#### DOCUMENT TEXT
=====

Last time I looked at BAE Systems, in December, it had lost some of its firepower. Earnings per share (EPS) and sales growth were sluggish. Defence spending was under pressure, especially in the West. Competition in the Middle East was getting tougher. At least this meant you could buy it on the cheap at just 8.6 times earnings, and I was tempted. Should I buy it today?

BAE Systems has outgunned the market since then, rising 16% in the last six months and 32% over one year, against just 1.5% and 13% respectively for the FTSE 100 as a whole. Yet its recent half-year results were under-powered, with operating profit down 2.3% to £750m, and underlying EPS down 4%. Group sales rose just 1% to £8.45bn.

The outlook is a little brighter, with management anticipating double-digit growth in underlying earnings per share throughout 2013, but only if it successfully concludes price negotiations over Salam, the Kingdom of Saudi Arabia Typhoon aircraft purchase. The programme has been hit by delays and overruns. If it stalls now, investors won’t be happy.

Management sounds confident enough, and declared a 3% increase in the interim dividend to 8p. Right now, it yields 4.4%, covered two times, nicely above the average FTSE 100 yield of 3.5%, and the 2.2% average yield for the aerospace and defence sector. BAE has also been running a £1bn share buyback programme, which has helped to support the share price and keep investors happy.

=====

#### SUPPLIED INFORMATION
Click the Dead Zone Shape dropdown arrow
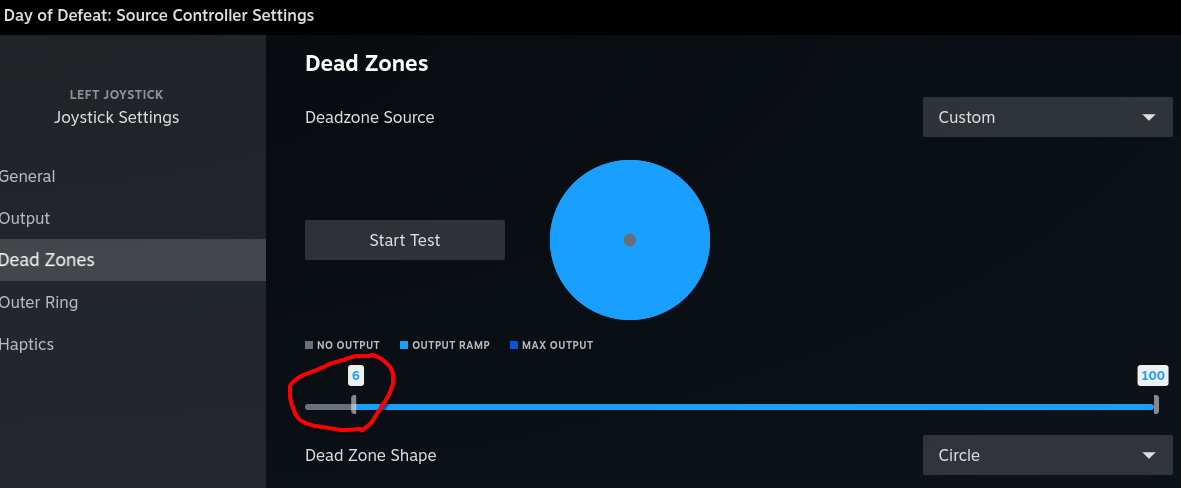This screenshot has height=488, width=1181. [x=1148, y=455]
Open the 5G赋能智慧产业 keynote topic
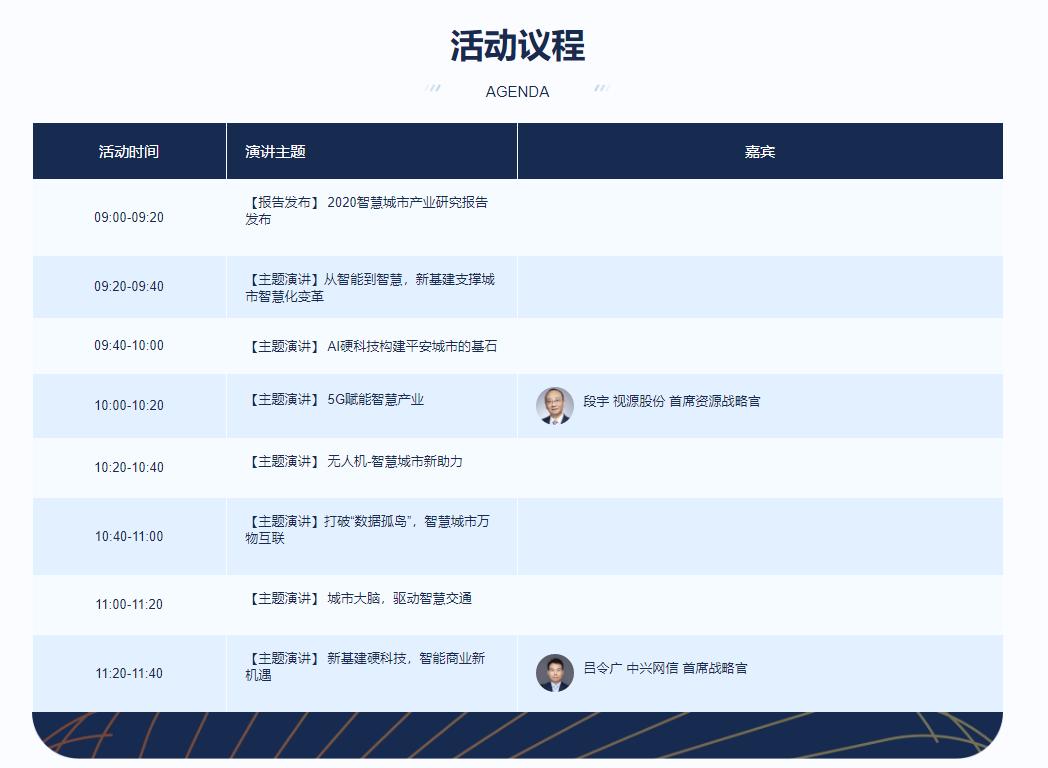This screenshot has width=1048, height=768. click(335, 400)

=====

#### WHAT TO WORK ON
Can you repeat the BAE Systems text in full, exactly as it appears?

#### ANSWER TO THIS PROBLEM
Last time I looked at BAE Systems, in December, it had lost some of its firepower. Earnings per share (EPS) and sales growth were sluggish. Defence spending was under pressure, especially in the West. Competition in the Middle East was getting tougher. At least this meant you could buy it on the cheap at just 8.6 times earnings, and I was tempted. Should I buy it today?

BAE Systems has outgunned the market since then, rising 16% in the last six months and 32% over one year, against just 1.5% and 13% respectively for the FTSE 100 as a whole. Yet its recent half-year results were under-powered, with operating profit down 2.3% to £750m, and underlying EPS down 4%. Group sales rose just 1% to £8.45bn.

The outlook is a little brighter, with management anticipating double-digit growth in underlying earnings per share throughout 2013, but only if it successfully concludes price negotiations over Salam, the Kingdom of Saudi Arabia Typhoon aircraft purchase. The programme has been hit by delays and overruns. If it stalls now, investors won’t be happy.

Management sounds confident enough, and declared a 3% increase in the interim dividend to 8p. Right now, it yields 4.4%, covered two times, nicely above the average FTSE 100 yield of 3.5%, and the 2.2% average yield for the aerospace and defence sector. BAE has also been running a £1bn share buyback programme, which has helped to support the share price and keep investors happy.